DESCRIPTION OF THE TASK
Could you retype the stretch from the line containing "Given: Click the WIN RATE card title" through the line containing "Looking at the screenshot, I should pos(915,1218)." and leave the pictures out of your copy?

DATA TO USE
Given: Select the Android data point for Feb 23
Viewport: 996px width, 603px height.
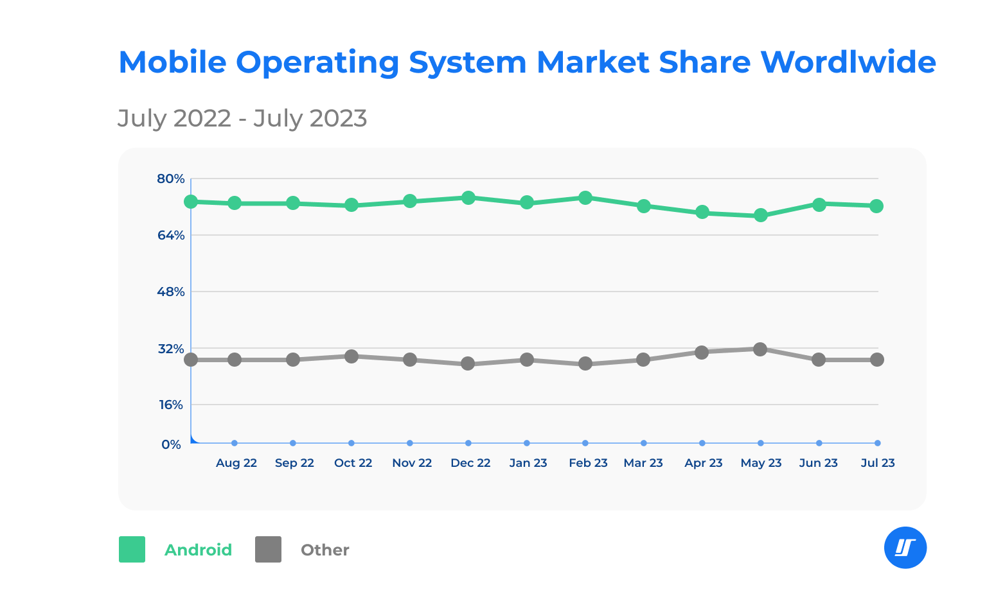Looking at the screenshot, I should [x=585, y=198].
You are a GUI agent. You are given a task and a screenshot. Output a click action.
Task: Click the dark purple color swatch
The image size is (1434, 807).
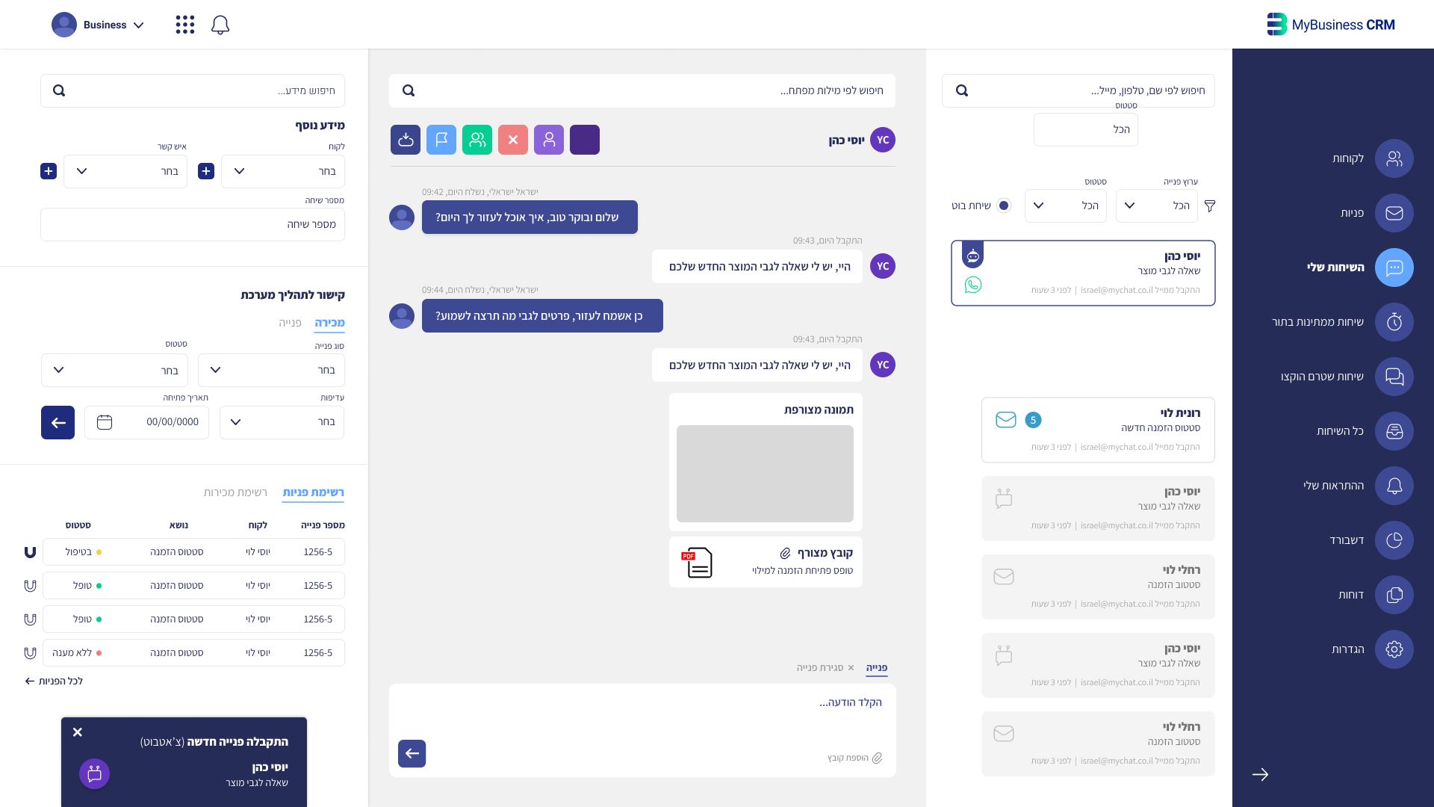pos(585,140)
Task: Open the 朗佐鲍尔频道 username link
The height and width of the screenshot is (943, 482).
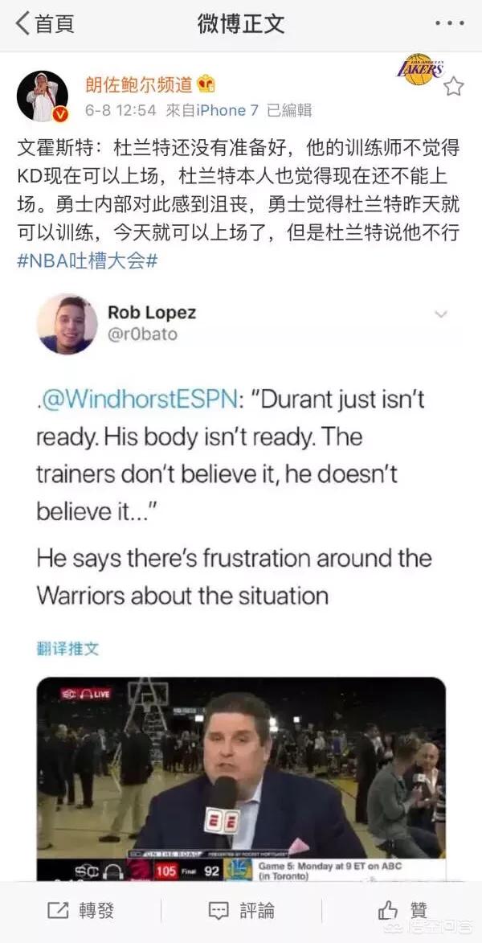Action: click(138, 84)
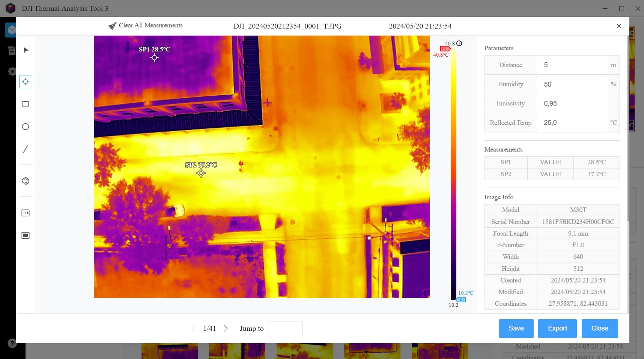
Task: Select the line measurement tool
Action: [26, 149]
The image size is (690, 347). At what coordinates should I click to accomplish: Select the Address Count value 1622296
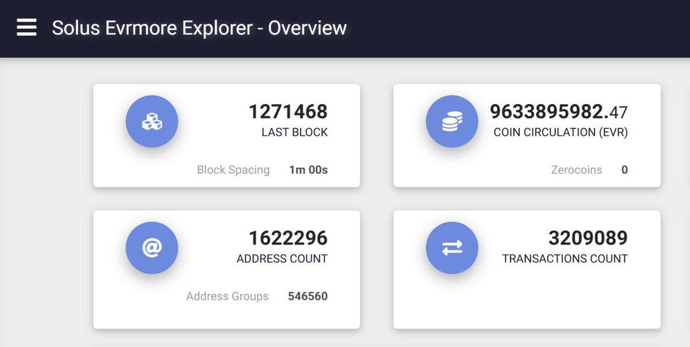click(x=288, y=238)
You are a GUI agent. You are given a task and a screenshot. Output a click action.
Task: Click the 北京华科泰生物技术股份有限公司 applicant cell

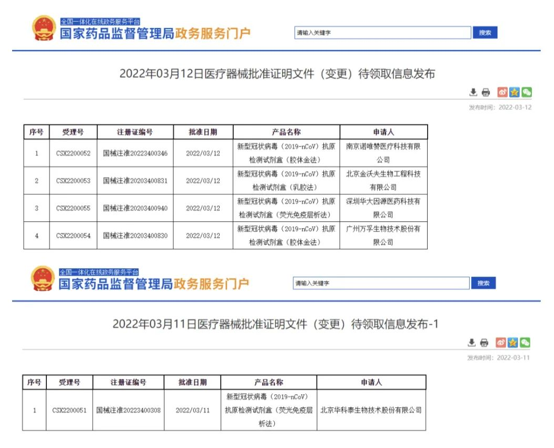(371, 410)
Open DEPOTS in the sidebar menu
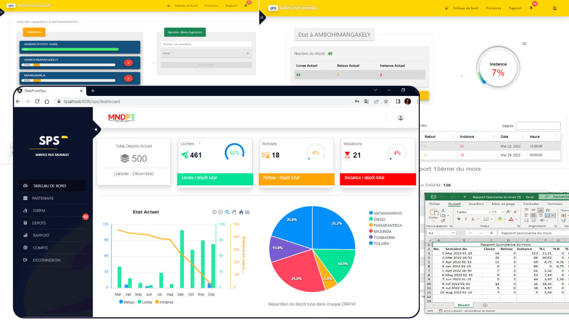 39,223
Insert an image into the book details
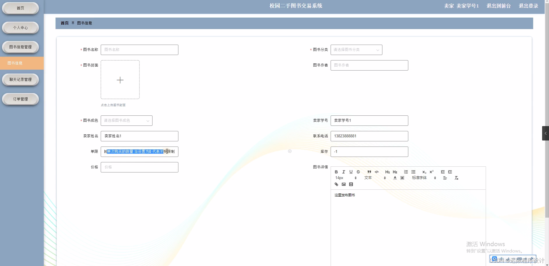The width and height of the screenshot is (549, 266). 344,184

--

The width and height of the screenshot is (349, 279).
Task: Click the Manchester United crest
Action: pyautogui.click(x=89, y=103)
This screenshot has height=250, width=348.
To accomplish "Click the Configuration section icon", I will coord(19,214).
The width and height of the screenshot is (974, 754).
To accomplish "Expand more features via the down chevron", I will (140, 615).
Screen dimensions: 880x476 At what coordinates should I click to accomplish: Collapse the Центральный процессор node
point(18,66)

---

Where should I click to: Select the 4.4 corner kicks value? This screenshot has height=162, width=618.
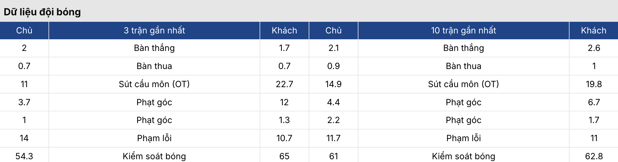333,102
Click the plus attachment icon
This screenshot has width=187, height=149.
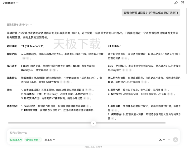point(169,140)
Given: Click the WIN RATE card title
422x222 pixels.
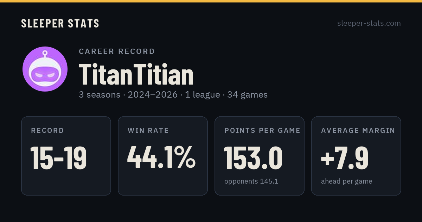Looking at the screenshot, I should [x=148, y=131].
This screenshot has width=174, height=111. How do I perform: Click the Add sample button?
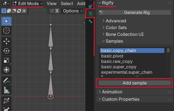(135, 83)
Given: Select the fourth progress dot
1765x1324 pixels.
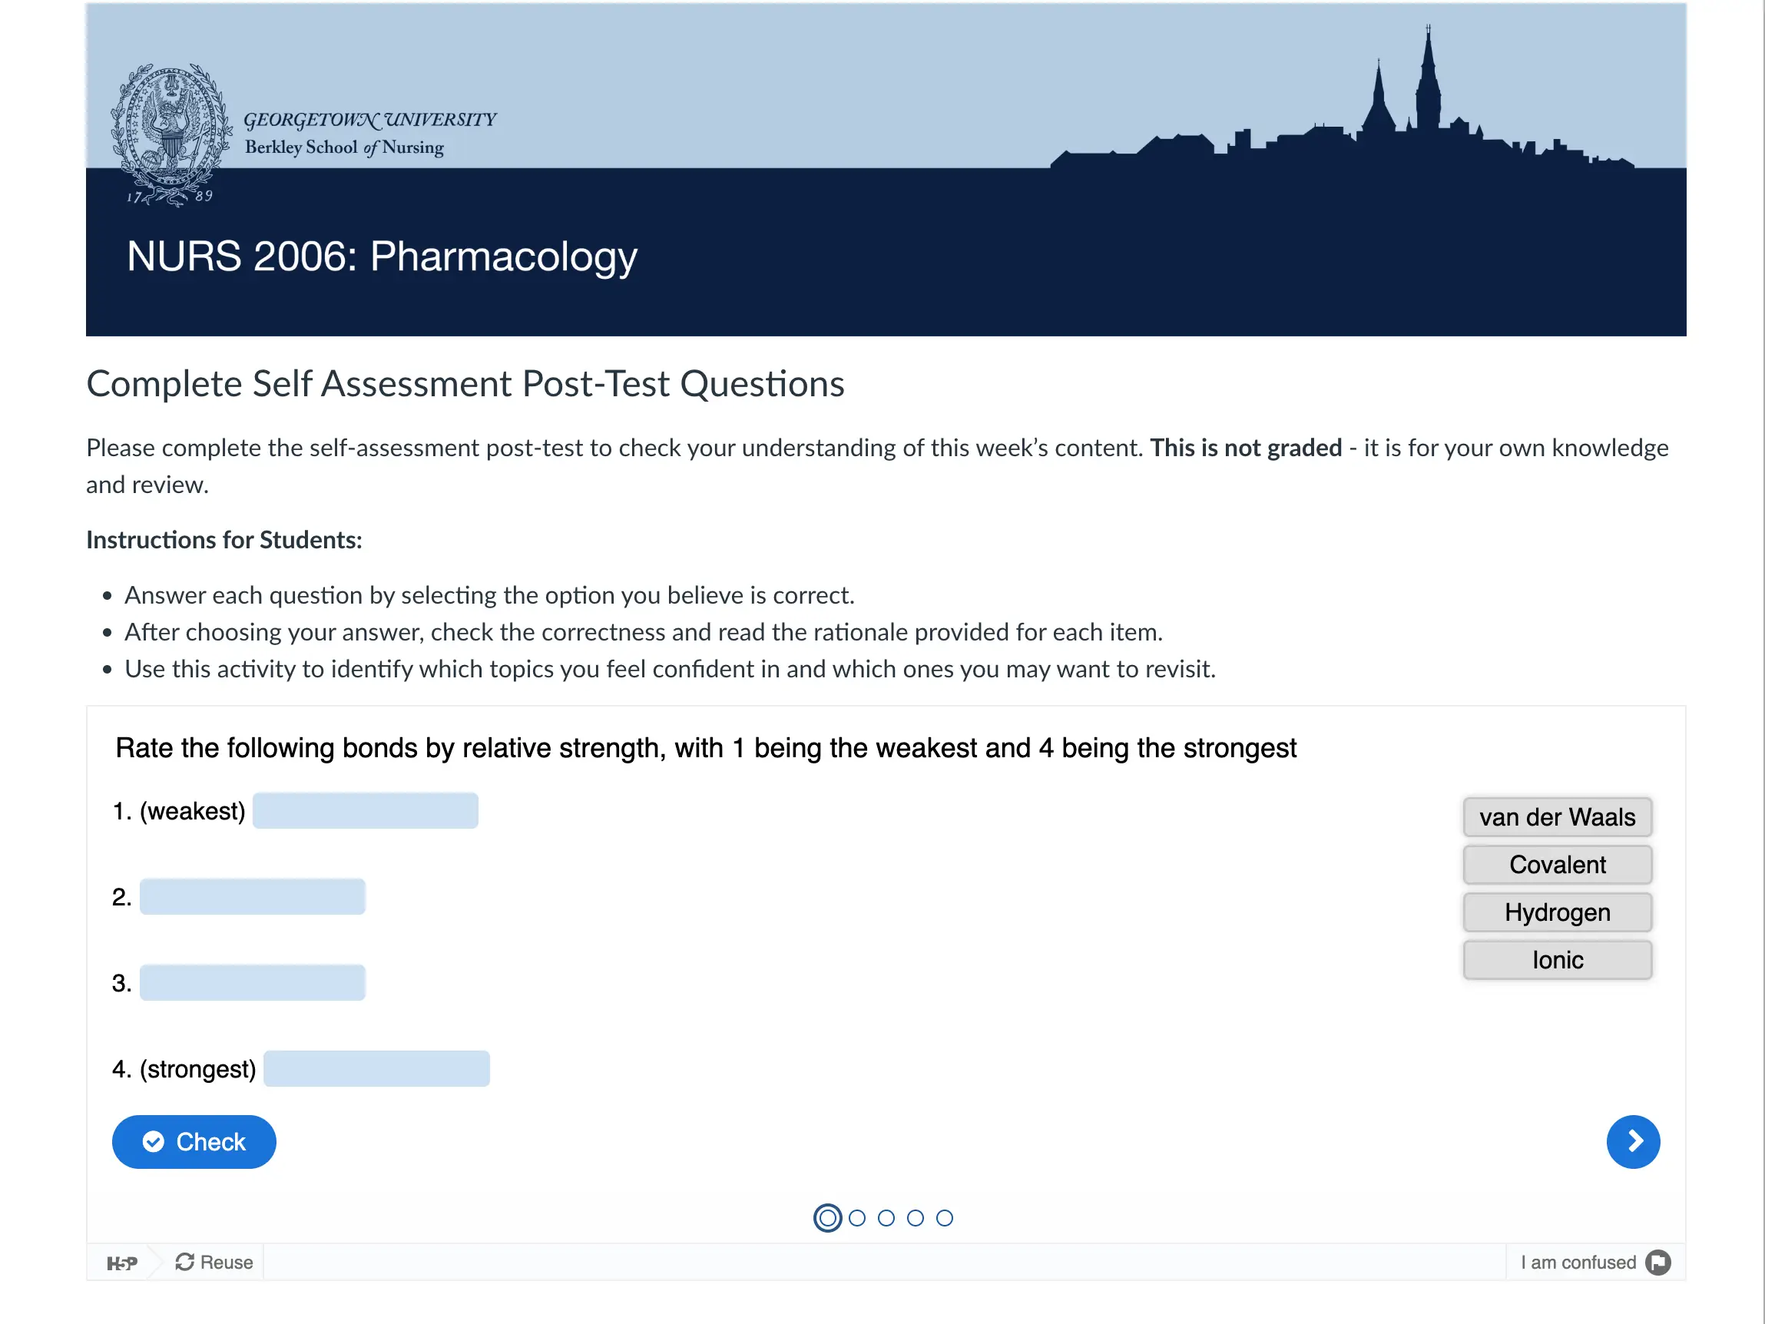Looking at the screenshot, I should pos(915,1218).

RESULT OF THIS EXERCISE
Given: Click the WIN RATE card title
422x222 pixels.
Looking at the screenshot, I should [x=148, y=131].
This screenshot has width=174, height=111. How do I perform: Click the Add sample button?
(135, 83)
Given: Select the fourth progress dot
1765x1324 pixels.
Looking at the screenshot, I should pos(915,1218).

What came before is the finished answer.